* **EXERCISE BRIEF**
Please write out the data that follows, word for word.

GIVEN DATA below:

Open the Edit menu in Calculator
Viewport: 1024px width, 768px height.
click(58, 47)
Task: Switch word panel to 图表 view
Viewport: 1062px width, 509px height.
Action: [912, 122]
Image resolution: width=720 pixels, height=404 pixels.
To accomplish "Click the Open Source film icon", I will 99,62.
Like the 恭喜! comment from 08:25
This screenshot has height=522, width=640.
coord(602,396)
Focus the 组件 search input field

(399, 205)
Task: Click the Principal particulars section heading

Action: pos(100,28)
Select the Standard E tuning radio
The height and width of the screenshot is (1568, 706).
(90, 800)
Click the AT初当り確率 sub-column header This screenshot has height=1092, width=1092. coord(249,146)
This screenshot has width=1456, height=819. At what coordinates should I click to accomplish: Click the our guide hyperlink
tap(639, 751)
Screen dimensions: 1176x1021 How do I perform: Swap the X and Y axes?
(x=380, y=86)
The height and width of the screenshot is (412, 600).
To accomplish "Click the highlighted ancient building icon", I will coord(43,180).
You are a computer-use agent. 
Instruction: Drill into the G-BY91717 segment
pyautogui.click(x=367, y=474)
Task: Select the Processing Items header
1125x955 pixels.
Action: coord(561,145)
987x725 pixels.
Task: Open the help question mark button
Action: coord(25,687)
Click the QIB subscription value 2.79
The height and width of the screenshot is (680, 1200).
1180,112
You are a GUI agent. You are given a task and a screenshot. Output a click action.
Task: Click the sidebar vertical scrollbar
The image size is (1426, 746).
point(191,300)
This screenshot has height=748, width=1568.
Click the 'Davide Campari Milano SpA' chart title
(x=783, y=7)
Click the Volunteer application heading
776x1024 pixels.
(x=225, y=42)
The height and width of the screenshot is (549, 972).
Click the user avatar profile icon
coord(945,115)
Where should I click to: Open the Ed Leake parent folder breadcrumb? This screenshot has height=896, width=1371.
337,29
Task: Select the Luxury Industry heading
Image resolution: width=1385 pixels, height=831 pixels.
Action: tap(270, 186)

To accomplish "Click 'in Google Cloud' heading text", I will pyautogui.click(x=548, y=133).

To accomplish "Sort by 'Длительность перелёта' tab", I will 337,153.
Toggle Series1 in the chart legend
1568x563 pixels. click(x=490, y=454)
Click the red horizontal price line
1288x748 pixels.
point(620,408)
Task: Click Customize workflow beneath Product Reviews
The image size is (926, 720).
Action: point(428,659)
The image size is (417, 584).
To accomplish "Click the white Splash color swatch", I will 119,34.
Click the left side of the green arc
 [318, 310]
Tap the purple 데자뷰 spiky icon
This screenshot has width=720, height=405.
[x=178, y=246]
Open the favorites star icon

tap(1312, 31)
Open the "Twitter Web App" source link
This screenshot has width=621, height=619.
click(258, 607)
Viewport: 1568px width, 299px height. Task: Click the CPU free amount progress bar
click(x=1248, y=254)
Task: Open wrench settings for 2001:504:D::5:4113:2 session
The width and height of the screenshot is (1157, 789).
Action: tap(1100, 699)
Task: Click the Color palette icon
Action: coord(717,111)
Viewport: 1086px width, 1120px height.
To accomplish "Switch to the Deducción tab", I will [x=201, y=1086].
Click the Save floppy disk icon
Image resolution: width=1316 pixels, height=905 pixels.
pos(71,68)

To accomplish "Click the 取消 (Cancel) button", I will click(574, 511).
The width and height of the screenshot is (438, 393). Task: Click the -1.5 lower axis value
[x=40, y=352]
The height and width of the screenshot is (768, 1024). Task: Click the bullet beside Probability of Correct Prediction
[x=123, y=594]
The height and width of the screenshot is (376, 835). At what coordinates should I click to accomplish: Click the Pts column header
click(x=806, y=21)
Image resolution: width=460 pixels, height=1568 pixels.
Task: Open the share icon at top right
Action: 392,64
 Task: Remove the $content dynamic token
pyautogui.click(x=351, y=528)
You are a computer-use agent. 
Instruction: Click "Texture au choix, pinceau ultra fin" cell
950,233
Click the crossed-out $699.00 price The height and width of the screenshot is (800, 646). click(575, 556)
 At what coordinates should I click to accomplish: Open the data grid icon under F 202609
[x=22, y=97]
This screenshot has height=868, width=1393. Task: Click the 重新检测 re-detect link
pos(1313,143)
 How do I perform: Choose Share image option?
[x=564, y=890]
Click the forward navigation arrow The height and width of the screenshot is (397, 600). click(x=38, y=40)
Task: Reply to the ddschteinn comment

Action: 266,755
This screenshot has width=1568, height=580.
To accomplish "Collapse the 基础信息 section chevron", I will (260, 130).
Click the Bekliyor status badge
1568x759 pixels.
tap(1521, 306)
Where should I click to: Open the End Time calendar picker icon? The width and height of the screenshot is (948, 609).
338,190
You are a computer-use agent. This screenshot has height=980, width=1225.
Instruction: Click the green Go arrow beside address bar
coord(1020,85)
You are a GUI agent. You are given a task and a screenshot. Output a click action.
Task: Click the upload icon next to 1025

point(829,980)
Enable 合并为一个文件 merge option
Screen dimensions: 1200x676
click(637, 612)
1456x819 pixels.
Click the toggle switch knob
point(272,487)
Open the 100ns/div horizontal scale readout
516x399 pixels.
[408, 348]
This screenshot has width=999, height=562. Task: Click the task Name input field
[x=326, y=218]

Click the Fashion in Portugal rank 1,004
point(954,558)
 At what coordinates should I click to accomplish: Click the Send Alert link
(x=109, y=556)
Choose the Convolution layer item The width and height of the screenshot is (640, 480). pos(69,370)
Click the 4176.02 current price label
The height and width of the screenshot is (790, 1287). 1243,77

End of GIVEN DATA.

* **TASK RESPONSE**
Open the Edit menu in Calculator
Viewport: 1024px width, 768px height.
click(58, 47)
Task: Switch word panel to 图表 view
Viewport: 1062px width, 509px height.
Action: [912, 122]
Image resolution: width=720 pixels, height=404 pixels.
To accomplish "Click the Open Source film icon", I will 99,62.
Like the 恭喜! comment from 08:25
This screenshot has height=522, width=640.
coord(602,396)
Focus the 组件 search input field

(399, 205)
Task: Click the Principal particulars section heading

Action: pos(100,28)
Select the Standard E tuning radio
The height and width of the screenshot is (1568, 706).
(90, 800)
Click the AT初当り確率 sub-column header This screenshot has height=1092, width=1092. coord(249,146)
This screenshot has width=1456, height=819. At what coordinates should I click to accomplish: Click the our guide hyperlink
tap(639, 751)
Screen dimensions: 1176x1021 How do I perform: Swap the X and Y axes?
(x=380, y=86)
The height and width of the screenshot is (412, 600).
To accomplish "Click the highlighted ancient building icon", I will coord(43,180).
You are a computer-use agent. 
Instruction: Drill into the G-BY91717 segment
pyautogui.click(x=367, y=474)
Task: Select the Processing Items header
1125x955 pixels.
Action: coord(561,145)
987x725 pixels.
Task: Open the help question mark button
Action: coord(25,687)
Click the QIB subscription value 2.79
The height and width of the screenshot is (680, 1200).
1180,112
You are a GUI agent. You are given a task and a screenshot. Output a click action.
Task: Click the sidebar vertical scrollbar
The image size is (1426, 746).
point(191,300)
This screenshot has height=748, width=1568.
Click the 'Davide Campari Milano SpA' chart title
(x=783, y=7)
Click the Volunteer application heading
776x1024 pixels.
(x=225, y=42)
The height and width of the screenshot is (549, 972).
Click the user avatar profile icon
coord(945,115)
Where should I click to: Open the Ed Leake parent folder breadcrumb? This screenshot has height=896, width=1371.
337,29
Task: Select the Luxury Industry heading
Image resolution: width=1385 pixels, height=831 pixels.
Action: tap(270, 186)

To accomplish "Click 'in Google Cloud' heading text", I will pyautogui.click(x=548, y=133).

To accomplish "Sort by 'Длительность перелёта' tab", I will 337,153.
Toggle Series1 in the chart legend
1568x563 pixels. click(x=490, y=454)
Click the red horizontal price line
1288x748 pixels.
point(620,408)
Task: Click Customize workflow beneath Product Reviews
The image size is (926, 720).
Action: point(428,659)
The image size is (417, 584).
To accomplish "Click the white Splash color swatch", I will 119,34.
Click the left side of the green arc
 [318, 310]
Tap the purple 데자뷰 spiky icon
This screenshot has width=720, height=405.
[x=178, y=246]
Open the favorites star icon

tap(1312, 31)
Open the "Twitter Web App" source link
This screenshot has width=621, height=619.
click(258, 607)
Viewport: 1568px width, 299px height. Task: Click the CPU free amount progress bar
click(x=1248, y=254)
Task: Open wrench settings for 2001:504:D::5:4113:2 session
The width and height of the screenshot is (1157, 789).
Action: tap(1100, 699)
Task: Click the Color palette icon
Action: coord(717,111)
Viewport: 1086px width, 1120px height.
To accomplish "Switch to the Deducción tab", I will [x=201, y=1086].
Click the Save floppy disk icon
Image resolution: width=1316 pixels, height=905 pixels.
pos(71,68)

To accomplish "Click the 取消 (Cancel) button", I will click(574, 511).
The width and height of the screenshot is (438, 393). Task: Click the -1.5 lower axis value
[x=40, y=352]
The height and width of the screenshot is (768, 1024). Task: Click the bullet beside Probability of Correct Prediction
[x=123, y=594]
The height and width of the screenshot is (376, 835). At what coordinates should I click to accomplish: Click the Pts column header
click(x=806, y=21)
Image resolution: width=460 pixels, height=1568 pixels.
Task: Open the share icon at top right
Action: 392,64
 Task: Remove the $content dynamic token
pyautogui.click(x=351, y=528)
You are a computer-use agent. 
Instruction: Click "Texture au choix, pinceau ultra fin" cell
950,233
Click the crossed-out $699.00 price The height and width of the screenshot is (800, 646). click(575, 556)
 At what coordinates should I click to accomplish: Open the data grid icon under F 202609
[x=22, y=97]
This screenshot has height=868, width=1393. Task: Click the 重新检测 re-detect link
pos(1313,143)
 How do I perform: Choose Share image option?
[x=564, y=890]
Click the forward navigation arrow The height and width of the screenshot is (397, 600). click(x=38, y=40)
Task: Reply to the ddschteinn comment

Action: 266,755
This screenshot has width=1568, height=580.
To accomplish "Collapse the 基础信息 section chevron", I will (260, 130).
Click the Bekliyor status badge
1568x759 pixels.
tap(1521, 306)
Where should I click to: Open the End Time calendar picker icon? The width and height of the screenshot is (948, 609).
338,190
You are a computer-use agent. This screenshot has height=980, width=1225.
Instruction: Click the green Go arrow beside address bar
coord(1020,85)
You are a GUI agent. You are given a task and a screenshot. Output a click action.
Task: Click the upload icon next to 1025

point(829,980)
Enable 合并为一个文件 merge option
Screen dimensions: 1200x676
click(637, 612)
1456x819 pixels.
Click the toggle switch knob
point(272,487)
Open the 100ns/div horizontal scale readout
516x399 pixels.
[408, 348]
This screenshot has width=999, height=562. Task: Click the task Name input field
[x=326, y=218]

Click the Fashion in Portugal rank 1,004
point(954,558)
 At what coordinates should I click to accomplish: Click the Send Alert link
(x=109, y=556)
Choose the Convolution layer item The width and height of the screenshot is (640, 480). pos(69,370)
Click the 4176.02 current price label
The height and width of the screenshot is (790, 1287). 1243,77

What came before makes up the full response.